**Given exercise**
Copy every line of the data below, requests included, adding -66 to each number in the coordinate answers.

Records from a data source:
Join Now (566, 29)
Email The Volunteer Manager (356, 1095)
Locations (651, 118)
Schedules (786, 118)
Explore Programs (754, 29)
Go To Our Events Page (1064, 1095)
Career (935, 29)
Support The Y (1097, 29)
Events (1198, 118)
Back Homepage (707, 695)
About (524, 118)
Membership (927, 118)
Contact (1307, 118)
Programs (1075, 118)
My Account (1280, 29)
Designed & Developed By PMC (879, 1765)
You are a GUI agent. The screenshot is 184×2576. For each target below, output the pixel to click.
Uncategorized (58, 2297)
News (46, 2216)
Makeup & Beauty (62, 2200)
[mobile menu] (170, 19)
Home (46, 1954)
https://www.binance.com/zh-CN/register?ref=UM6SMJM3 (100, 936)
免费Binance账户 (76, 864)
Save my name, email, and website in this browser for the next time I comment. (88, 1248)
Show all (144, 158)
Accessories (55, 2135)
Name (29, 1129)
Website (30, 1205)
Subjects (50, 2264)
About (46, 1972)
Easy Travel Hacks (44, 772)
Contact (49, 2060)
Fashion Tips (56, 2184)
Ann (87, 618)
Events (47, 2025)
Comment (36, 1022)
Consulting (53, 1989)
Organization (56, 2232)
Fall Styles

**In response**
Join Now (500, -37)
Email The Volunteer Manager (290, 1029)
Locations (585, 52)
Schedules (720, 52)
Explore Programs (688, -37)
Go To Our Events Page (998, 1029)
Career (869, -37)
Support The Y (1031, -37)
Events (1132, 52)
Back Homepage (641, 629)
About (458, 52)
Membership (861, 52)
Contact (1241, 52)
Programs (1009, 52)
My Account (1214, -37)
Designed & Developed By PMC (813, 1699)
You are a GUI agent. The screenshot is 184×2576. For each target below, output the pixel to click.
Uncategorized (-8, 2231)
News (-20, 2150)
Makeup & Beauty (-4, 2134)
[mobile menu] (104, -47)
Home (-20, 1888)
https://www.binance.com/zh-CN/register?ref=UM6SMJM3 (34, 870)
免费Binance账户 (10, 798)
Save my name, email, and website in this browser for the next time I comment. (22, 1182)
Show all (78, 92)
Accessories (-11, 2069)
Name (-37, 1063)
Website (-36, 1139)
Subjects (-16, 2198)
About (-20, 1906)
Easy Travel Hacks (-22, 706)
Contact (-17, 1994)
Fashion Tips (-10, 2118)
Ann (21, 552)
Events (-19, 1959)
Comment (-30, 956)
Consulting (-13, 1923)
Organization (-10, 2166)
Fall Styles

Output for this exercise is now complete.